All of the data is to be repeated verbatim.

[Dataset entries]
-- Opening Marker --

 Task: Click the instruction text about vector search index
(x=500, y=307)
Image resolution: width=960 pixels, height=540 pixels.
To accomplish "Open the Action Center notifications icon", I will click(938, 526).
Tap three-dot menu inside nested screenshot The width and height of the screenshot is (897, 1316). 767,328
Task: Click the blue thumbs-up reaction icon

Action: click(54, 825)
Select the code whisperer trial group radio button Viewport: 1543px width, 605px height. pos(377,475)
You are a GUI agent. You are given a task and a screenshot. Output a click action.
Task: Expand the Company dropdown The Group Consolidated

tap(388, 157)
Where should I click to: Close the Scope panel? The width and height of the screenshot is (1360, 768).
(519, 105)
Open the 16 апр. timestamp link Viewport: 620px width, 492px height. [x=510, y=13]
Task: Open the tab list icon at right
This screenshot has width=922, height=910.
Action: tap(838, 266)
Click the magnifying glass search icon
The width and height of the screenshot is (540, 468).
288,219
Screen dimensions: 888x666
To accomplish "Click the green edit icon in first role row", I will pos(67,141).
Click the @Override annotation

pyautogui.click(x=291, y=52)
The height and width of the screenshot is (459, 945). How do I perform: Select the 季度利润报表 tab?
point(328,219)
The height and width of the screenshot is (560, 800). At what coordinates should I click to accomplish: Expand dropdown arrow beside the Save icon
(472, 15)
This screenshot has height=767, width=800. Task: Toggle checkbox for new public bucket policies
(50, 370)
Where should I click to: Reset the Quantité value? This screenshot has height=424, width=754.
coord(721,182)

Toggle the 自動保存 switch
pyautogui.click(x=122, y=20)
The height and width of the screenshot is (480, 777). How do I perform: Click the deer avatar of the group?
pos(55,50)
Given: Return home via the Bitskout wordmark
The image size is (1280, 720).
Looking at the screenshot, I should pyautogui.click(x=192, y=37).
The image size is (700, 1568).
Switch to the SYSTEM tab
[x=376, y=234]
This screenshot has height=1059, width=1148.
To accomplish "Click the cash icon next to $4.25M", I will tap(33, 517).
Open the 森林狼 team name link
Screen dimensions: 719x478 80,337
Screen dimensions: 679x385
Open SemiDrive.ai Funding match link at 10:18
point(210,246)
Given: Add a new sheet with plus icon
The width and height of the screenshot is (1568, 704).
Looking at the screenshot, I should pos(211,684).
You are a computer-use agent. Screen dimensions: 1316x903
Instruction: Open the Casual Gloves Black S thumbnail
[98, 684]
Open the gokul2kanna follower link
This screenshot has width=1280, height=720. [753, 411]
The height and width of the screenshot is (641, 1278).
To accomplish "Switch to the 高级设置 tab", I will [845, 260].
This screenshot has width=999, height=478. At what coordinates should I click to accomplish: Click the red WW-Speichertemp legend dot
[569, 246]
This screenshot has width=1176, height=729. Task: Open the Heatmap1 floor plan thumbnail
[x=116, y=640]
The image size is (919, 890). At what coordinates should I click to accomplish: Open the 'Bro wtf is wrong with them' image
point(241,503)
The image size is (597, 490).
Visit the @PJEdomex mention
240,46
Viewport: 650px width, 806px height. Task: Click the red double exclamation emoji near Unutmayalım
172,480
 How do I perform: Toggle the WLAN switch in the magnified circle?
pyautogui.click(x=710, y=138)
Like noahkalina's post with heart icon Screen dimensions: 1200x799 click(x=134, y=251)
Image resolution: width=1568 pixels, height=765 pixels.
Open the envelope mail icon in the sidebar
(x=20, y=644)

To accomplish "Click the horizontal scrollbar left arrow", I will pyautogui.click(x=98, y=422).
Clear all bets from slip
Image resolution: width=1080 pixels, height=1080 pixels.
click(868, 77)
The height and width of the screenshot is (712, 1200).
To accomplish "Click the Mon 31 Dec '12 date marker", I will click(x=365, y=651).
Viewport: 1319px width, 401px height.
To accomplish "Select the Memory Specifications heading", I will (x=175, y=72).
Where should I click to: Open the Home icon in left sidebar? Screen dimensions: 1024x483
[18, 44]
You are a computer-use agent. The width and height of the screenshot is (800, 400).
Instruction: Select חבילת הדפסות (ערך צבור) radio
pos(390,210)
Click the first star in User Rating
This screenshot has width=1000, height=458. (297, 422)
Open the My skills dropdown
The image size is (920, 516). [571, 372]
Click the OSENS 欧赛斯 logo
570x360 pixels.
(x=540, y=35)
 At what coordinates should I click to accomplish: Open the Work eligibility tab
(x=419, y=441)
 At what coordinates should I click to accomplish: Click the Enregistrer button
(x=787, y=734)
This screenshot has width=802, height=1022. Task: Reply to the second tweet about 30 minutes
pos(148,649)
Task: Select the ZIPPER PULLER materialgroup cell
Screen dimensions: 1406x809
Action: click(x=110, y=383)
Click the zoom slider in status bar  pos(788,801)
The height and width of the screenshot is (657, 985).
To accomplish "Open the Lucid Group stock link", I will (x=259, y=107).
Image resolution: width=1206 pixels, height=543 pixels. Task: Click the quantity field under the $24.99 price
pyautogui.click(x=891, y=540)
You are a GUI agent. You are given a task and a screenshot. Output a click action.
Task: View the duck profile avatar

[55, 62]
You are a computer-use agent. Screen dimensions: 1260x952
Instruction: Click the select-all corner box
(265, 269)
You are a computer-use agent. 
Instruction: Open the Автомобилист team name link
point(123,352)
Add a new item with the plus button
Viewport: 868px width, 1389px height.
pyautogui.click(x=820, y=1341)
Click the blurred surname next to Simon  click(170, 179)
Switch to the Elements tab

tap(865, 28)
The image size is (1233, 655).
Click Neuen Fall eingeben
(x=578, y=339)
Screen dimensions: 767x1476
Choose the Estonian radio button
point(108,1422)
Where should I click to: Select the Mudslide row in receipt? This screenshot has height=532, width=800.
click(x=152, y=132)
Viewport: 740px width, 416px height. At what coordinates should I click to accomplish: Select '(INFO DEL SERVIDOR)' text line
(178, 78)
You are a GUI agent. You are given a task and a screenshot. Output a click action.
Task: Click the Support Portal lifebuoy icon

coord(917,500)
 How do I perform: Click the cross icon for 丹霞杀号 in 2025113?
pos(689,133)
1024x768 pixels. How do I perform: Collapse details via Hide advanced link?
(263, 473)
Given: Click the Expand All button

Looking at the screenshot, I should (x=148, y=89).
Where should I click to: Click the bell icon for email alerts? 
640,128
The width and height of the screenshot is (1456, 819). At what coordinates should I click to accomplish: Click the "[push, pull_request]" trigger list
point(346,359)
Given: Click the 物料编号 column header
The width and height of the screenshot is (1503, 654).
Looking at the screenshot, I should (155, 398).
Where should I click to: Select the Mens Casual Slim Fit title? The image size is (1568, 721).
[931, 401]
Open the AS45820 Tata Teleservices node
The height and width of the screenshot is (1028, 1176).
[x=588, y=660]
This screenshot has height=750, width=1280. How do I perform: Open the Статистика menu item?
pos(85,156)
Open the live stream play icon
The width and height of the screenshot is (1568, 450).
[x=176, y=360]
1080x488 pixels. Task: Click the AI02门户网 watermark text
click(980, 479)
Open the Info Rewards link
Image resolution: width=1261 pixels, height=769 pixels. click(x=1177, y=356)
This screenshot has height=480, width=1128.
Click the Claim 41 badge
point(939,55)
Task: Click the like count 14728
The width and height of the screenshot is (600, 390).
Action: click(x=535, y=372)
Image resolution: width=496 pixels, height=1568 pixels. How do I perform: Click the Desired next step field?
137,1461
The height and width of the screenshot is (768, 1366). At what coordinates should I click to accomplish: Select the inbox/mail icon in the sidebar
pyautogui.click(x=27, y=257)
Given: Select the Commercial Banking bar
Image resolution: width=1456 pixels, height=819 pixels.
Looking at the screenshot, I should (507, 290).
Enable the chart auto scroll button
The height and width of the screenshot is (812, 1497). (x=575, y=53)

-- Closing Marker --

[RESPONSE FOR THIS EXERCISE]
 Task: Click the instruction text about vector search index
(x=500, y=307)
Image resolution: width=960 pixels, height=540 pixels.
To accomplish "Open the Action Center notifications icon", I will click(938, 526).
Tap three-dot menu inside nested screenshot The width and height of the screenshot is (897, 1316). 767,328
Task: Click the blue thumbs-up reaction icon

Action: click(54, 825)
Select the code whisperer trial group radio button Viewport: 1543px width, 605px height. pos(377,475)
You are a GUI agent. You are given a task and a screenshot. Output a click action.
Task: Expand the Company dropdown The Group Consolidated

tap(388, 157)
Where should I click to: Close the Scope panel? The width and height of the screenshot is (1360, 768).
(519, 105)
Open the 16 апр. timestamp link Viewport: 620px width, 492px height. [x=510, y=13]
Task: Open the tab list icon at right
This screenshot has width=922, height=910.
Action: tap(838, 266)
Click the magnifying glass search icon
The width and height of the screenshot is (540, 468).
288,219
Screen dimensions: 888x666
To accomplish "Click the green edit icon in first role row", I will pos(67,141).
Click the @Override annotation

pyautogui.click(x=291, y=52)
The height and width of the screenshot is (459, 945). How do I perform: Select the 季度利润报表 tab?
point(328,219)
The height and width of the screenshot is (560, 800). At what coordinates should I click to accomplish: Expand dropdown arrow beside the Save icon
(472, 15)
This screenshot has height=767, width=800. Task: Toggle checkbox for new public bucket policies
(50, 370)
Where should I click to: Reset the Quantité value? This screenshot has height=424, width=754.
coord(721,182)

Toggle the 自動保存 switch
pyautogui.click(x=122, y=20)
The height and width of the screenshot is (480, 777). How do I perform: Click the deer avatar of the group?
pos(55,50)
Given: Return home via the Bitskout wordmark
The image size is (1280, 720).
Looking at the screenshot, I should pyautogui.click(x=192, y=37).
The image size is (700, 1568).
Switch to the SYSTEM tab
[x=376, y=234]
This screenshot has height=1059, width=1148.
To accomplish "Click the cash icon next to $4.25M", I will tap(33, 517).
Open the 森林狼 team name link
Screen dimensions: 719x478 80,337
Screen dimensions: 679x385
Open SemiDrive.ai Funding match link at 10:18
point(210,246)
Given: Add a new sheet with plus icon
The width and height of the screenshot is (1568, 704).
Looking at the screenshot, I should pos(211,684).
You are a computer-use agent. Screen dimensions: 1316x903
Instruction: Open the Casual Gloves Black S thumbnail
[98, 684]
Open the gokul2kanna follower link
This screenshot has width=1280, height=720. [753, 411]
The height and width of the screenshot is (641, 1278).
To accomplish "Switch to the 高级设置 tab", I will [845, 260].
This screenshot has width=999, height=478. At what coordinates should I click to accomplish: Click the red WW-Speichertemp legend dot
[569, 246]
This screenshot has width=1176, height=729. Task: Open the Heatmap1 floor plan thumbnail
[x=116, y=640]
The image size is (919, 890). At what coordinates should I click to accomplish: Open the 'Bro wtf is wrong with them' image
point(241,503)
The image size is (597, 490).
Visit the @PJEdomex mention
240,46
Viewport: 650px width, 806px height. Task: Click the red double exclamation emoji near Unutmayalım
172,480
 How do I perform: Toggle the WLAN switch in the magnified circle?
pyautogui.click(x=710, y=138)
Like noahkalina's post with heart icon Screen dimensions: 1200x799 click(x=134, y=251)
Image resolution: width=1568 pixels, height=765 pixels.
Open the envelope mail icon in the sidebar
(x=20, y=644)

To accomplish "Click the horizontal scrollbar left arrow", I will pyautogui.click(x=98, y=422).
Clear all bets from slip
Image resolution: width=1080 pixels, height=1080 pixels.
click(868, 77)
The height and width of the screenshot is (712, 1200).
To accomplish "Click the Mon 31 Dec '12 date marker", I will click(x=365, y=651).
Viewport: 1319px width, 401px height.
To accomplish "Select the Memory Specifications heading", I will (x=175, y=72).
Where should I click to: Open the Home icon in left sidebar? Screen dimensions: 1024x483
[18, 44]
You are a computer-use agent. The width and height of the screenshot is (800, 400).
Instruction: Select חבילת הדפסות (ערך צבור) radio
pos(390,210)
Click the first star in User Rating
This screenshot has width=1000, height=458. (297, 422)
Open the My skills dropdown
The image size is (920, 516). [571, 372]
Click the OSENS 欧赛斯 logo
570x360 pixels.
(x=540, y=35)
 At what coordinates should I click to accomplish: Open the Work eligibility tab
(x=419, y=441)
 At what coordinates should I click to accomplish: Click the Enregistrer button
(x=787, y=734)
This screenshot has width=802, height=1022. Task: Reply to the second tweet about 30 minutes
pos(148,649)
Task: Select the ZIPPER PULLER materialgroup cell
Screen dimensions: 1406x809
Action: click(x=110, y=383)
Click the zoom slider in status bar  pos(788,801)
The height and width of the screenshot is (657, 985).
To accomplish "Open the Lucid Group stock link", I will (x=259, y=107).
Image resolution: width=1206 pixels, height=543 pixels. Task: Click the quantity field under the $24.99 price
pyautogui.click(x=891, y=540)
You are a GUI agent. You are given a task and a screenshot. Output a click action.
Task: View the duck profile avatar

[55, 62]
You are a computer-use agent. Screen dimensions: 1260x952
Instruction: Click the select-all corner box
(265, 269)
You are a computer-use agent. 
Instruction: Open the Автомобилист team name link
point(123,352)
Add a new item with the plus button
Viewport: 868px width, 1389px height.
pyautogui.click(x=820, y=1341)
Click the blurred surname next to Simon  click(170, 179)
Switch to the Elements tab

tap(865, 28)
The image size is (1233, 655).
Click Neuen Fall eingeben
(x=578, y=339)
Screen dimensions: 767x1476
Choose the Estonian radio button
point(108,1422)
Where should I click to: Select the Mudslide row in receipt? This screenshot has height=532, width=800.
click(x=152, y=132)
Viewport: 740px width, 416px height. At what coordinates should I click to accomplish: Select '(INFO DEL SERVIDOR)' text line
(178, 78)
You are a GUI agent. You are given a task and a screenshot. Output a click action.
Task: Click the Support Portal lifebuoy icon

coord(917,500)
 How do I perform: Click the cross icon for 丹霞杀号 in 2025113?
pos(689,133)
1024x768 pixels. How do I perform: Collapse details via Hide advanced link?
(263, 473)
Given: Click the Expand All button

Looking at the screenshot, I should (x=148, y=89).
Where should I click to: Click the bell icon for email alerts? 
640,128
The width and height of the screenshot is (1456, 819). At what coordinates should I click to accomplish: Click the "[push, pull_request]" trigger list
point(346,359)
Given: Click the 物料编号 column header
The width and height of the screenshot is (1503, 654).
Looking at the screenshot, I should (155, 398).
Where should I click to: Select the Mens Casual Slim Fit title? The image size is (1568, 721).
[931, 401]
Open the AS45820 Tata Teleservices node
The height and width of the screenshot is (1028, 1176).
[x=588, y=660]
This screenshot has height=750, width=1280. How do I perform: Open the Статистика menu item?
pos(85,156)
Open the live stream play icon
The width and height of the screenshot is (1568, 450).
[x=176, y=360]
1080x488 pixels. Task: Click the AI02门户网 watermark text
click(980, 479)
Open the Info Rewards link
Image resolution: width=1261 pixels, height=769 pixels. click(x=1177, y=356)
This screenshot has height=480, width=1128.
Click the Claim 41 badge
point(939,55)
Task: Click the like count 14728
The width and height of the screenshot is (600, 390).
Action: click(x=535, y=372)
Image resolution: width=496 pixels, height=1568 pixels. How do I perform: Click the Desired next step field?
137,1461
The height and width of the screenshot is (768, 1366). At what coordinates should I click to accomplish: Select the inbox/mail icon in the sidebar
pyautogui.click(x=27, y=257)
Given: Select the Commercial Banking bar
Image resolution: width=1456 pixels, height=819 pixels.
Looking at the screenshot, I should (507, 290).
Enable the chart auto scroll button
The height and width of the screenshot is (812, 1497). (x=575, y=53)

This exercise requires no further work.